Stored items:

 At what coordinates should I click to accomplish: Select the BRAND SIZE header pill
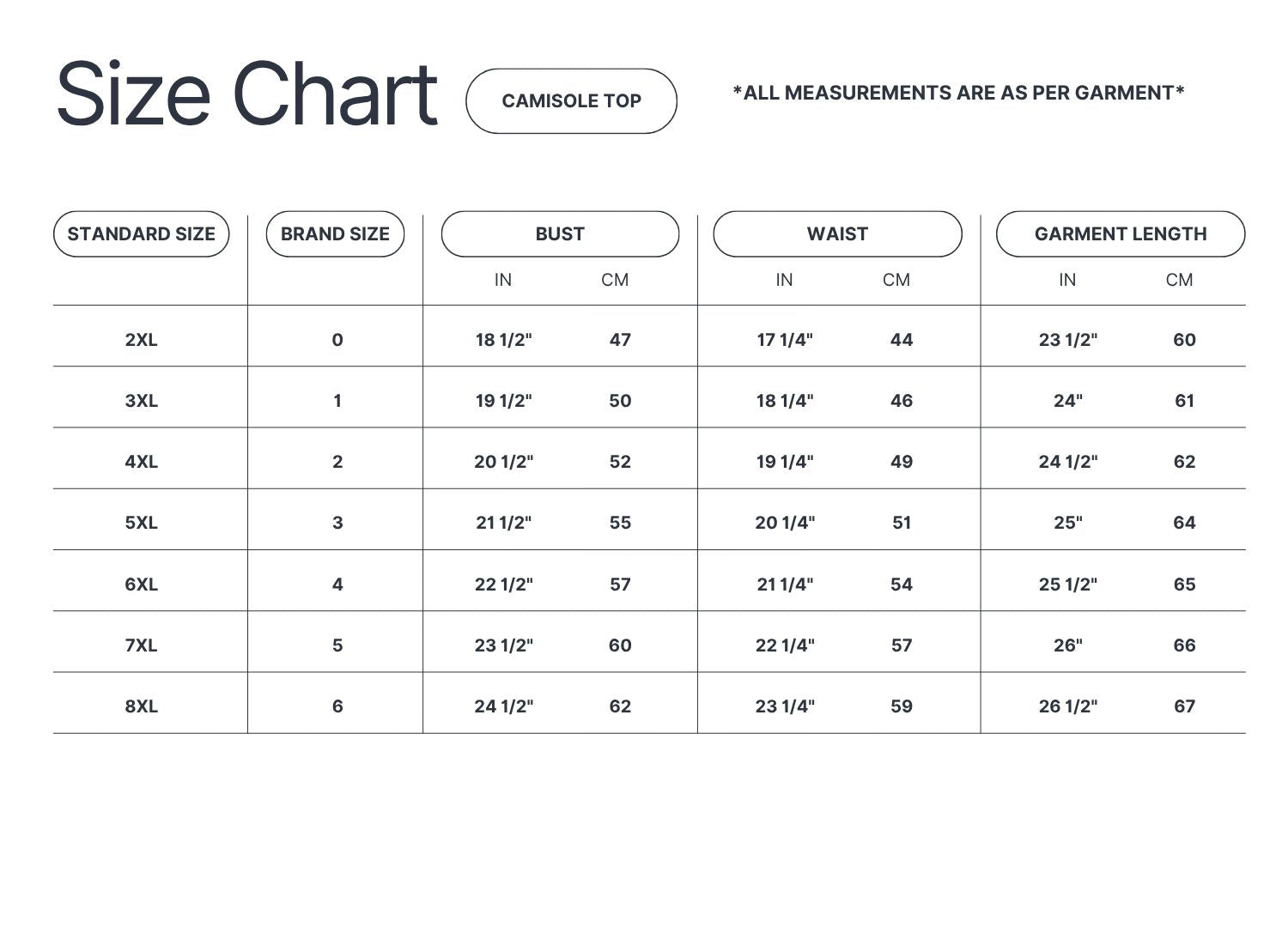point(335,234)
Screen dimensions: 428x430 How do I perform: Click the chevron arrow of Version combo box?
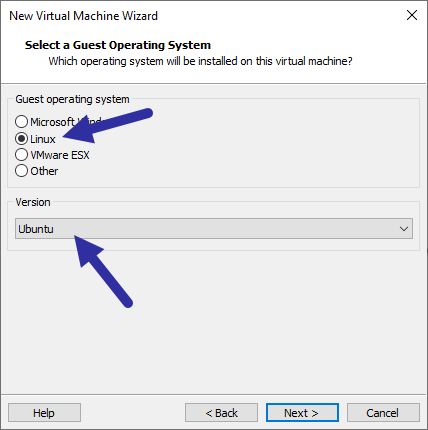[404, 229]
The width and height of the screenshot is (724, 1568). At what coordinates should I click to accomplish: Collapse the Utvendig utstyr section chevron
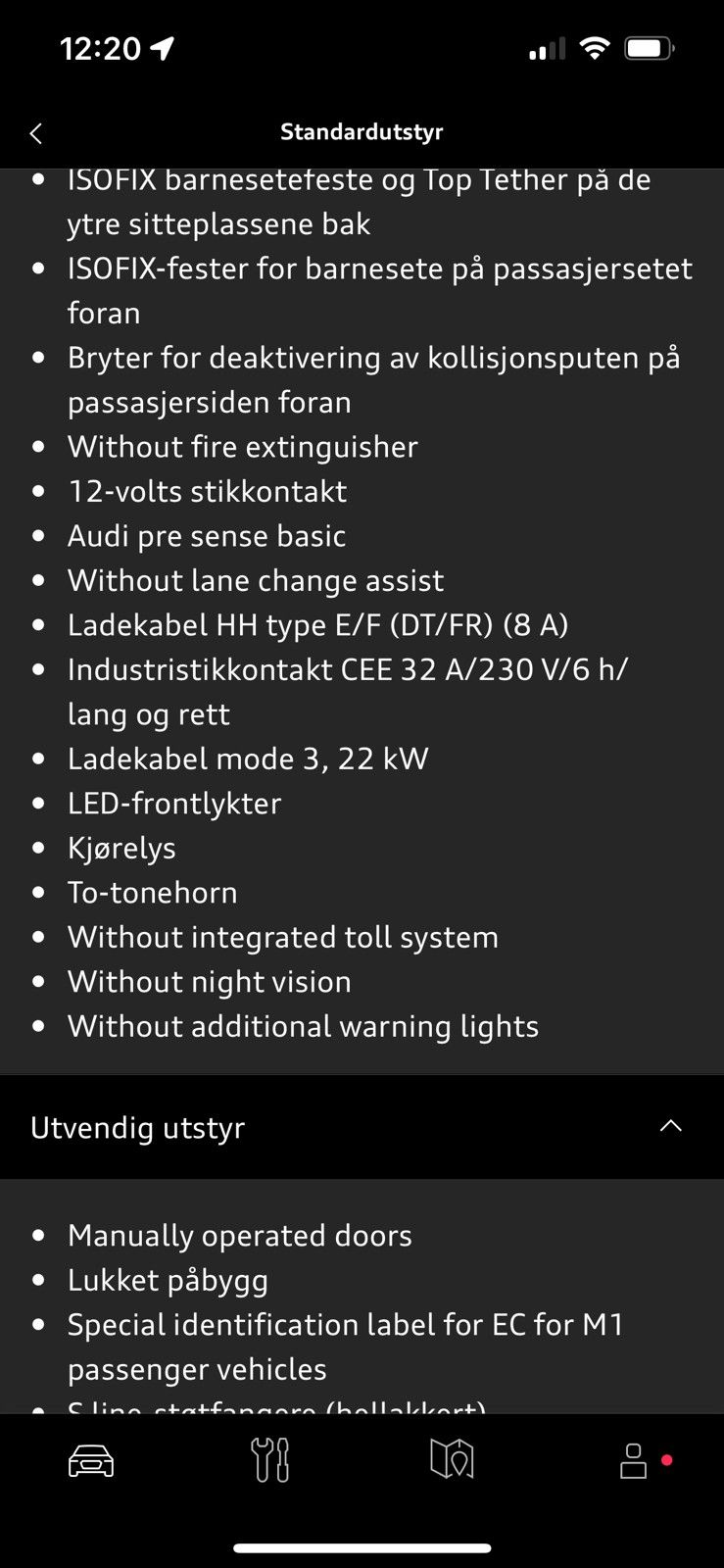click(671, 1126)
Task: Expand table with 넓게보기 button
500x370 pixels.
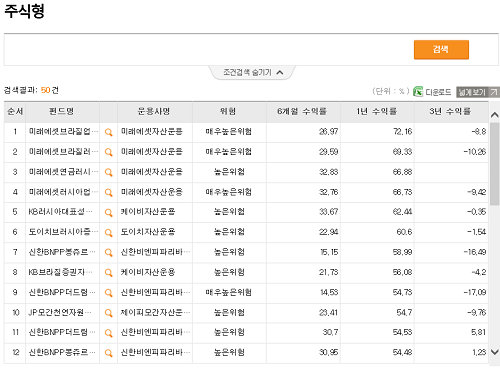Action: tap(477, 92)
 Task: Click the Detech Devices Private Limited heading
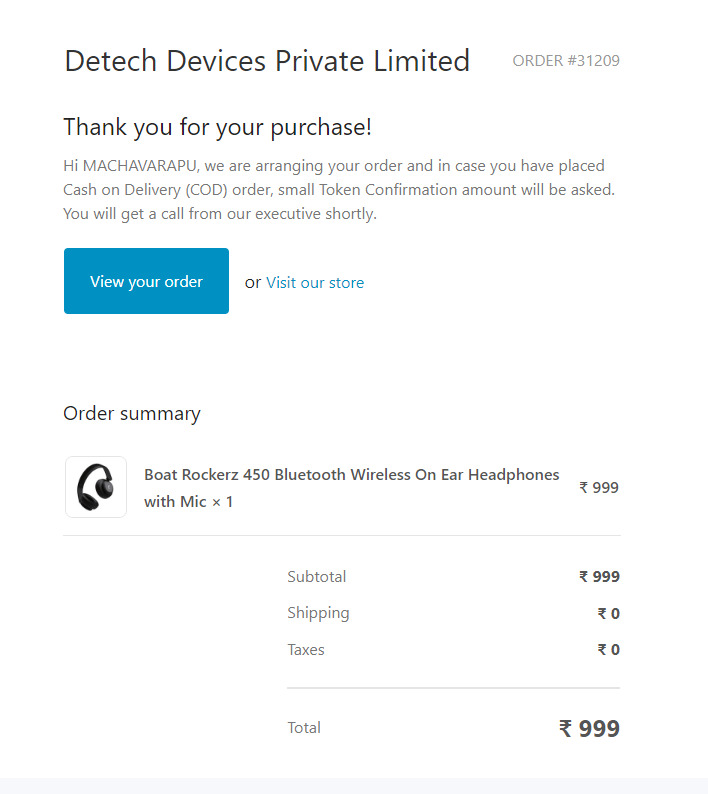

• **Required work**
Which lines run from the one that holds "500x370 pixels." to the final line of the records above? Return them exactly, and skip the pictures.

• **Solution**
500x370 pixels.
Action: tap(477, 92)
 Task: Click the Detech Devices Private Limited heading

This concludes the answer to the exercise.